The winner of the $15,000 First Prize Land Art Generator Initiative award year was Argentinian architect Santiago Muros Cortés and his project ’The Solar Hourglass’. The design proposal resembles a minimalist hourglass with pure solar energy running through it like sand through glass.
Photo courtesy of LAGI 2014
The project makes of heliostat technology to act as a solar central receiver, consisting of an arrangement of small flat mirrors that concentrate their reflection of solar energy onto a tank containing a heating medium. The concentrated beam of solar heat then reaches a receiver containing heat transfer fluid (HTF) of molten nitrate salt, which is heated to temperatures over 600°C. The heat capacity of the molten salt allows for the system to store heat and produce energy even without direct sunlight.
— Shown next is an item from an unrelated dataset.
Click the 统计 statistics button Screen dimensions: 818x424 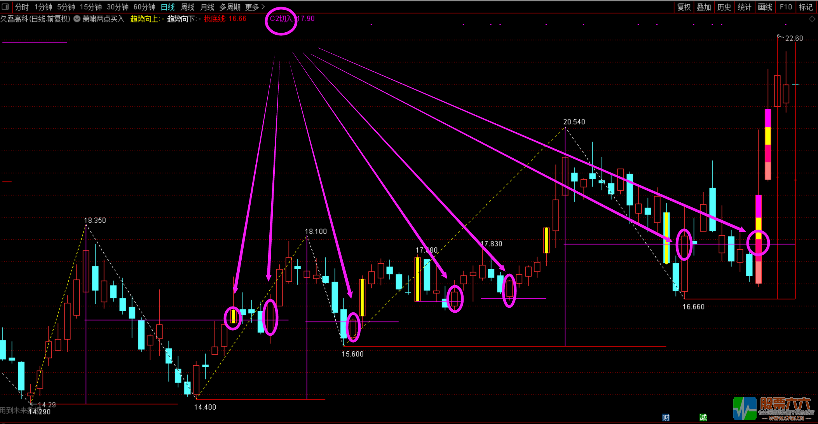(x=744, y=7)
The Solar Hourglass is estimated to generate up to 7.500 MWh per year, equivalent to the energy consumption of more than 1.000 homes.
At the awards ceremony on October 7th, Santiago Muros Cortés describes how he conceived the Solar Hourglass: “I was running out of time. The deadline for the competition was only a couple of weeks away and I realized that when you think about it, I am not the only one running out of time,” he says. “The whole planet is running out of time, when it comes to making a switch to green energies. So I thought it was interesting to explore the analogy between time and energy. Time is something that everyone can relate to, and we should appreciate energy as much as we appreciate time,” Santiago Muros Cortés says.
LAGI is an idea competition with no guaranteed funding, but one of the conditions for submission is that they be suitable for manufacture. The first Land Art Generator, originally a proposal for the 2010 Abu Dhabi competition, is now under construction in Pittsburgh. The main goal of the initiative is to start a debate about how to create a future based on renewable energies in such a way as to positively transform our societies. LAGI wishes to engage actors in energy production and open minds to new ways of imagining energy generators for the future.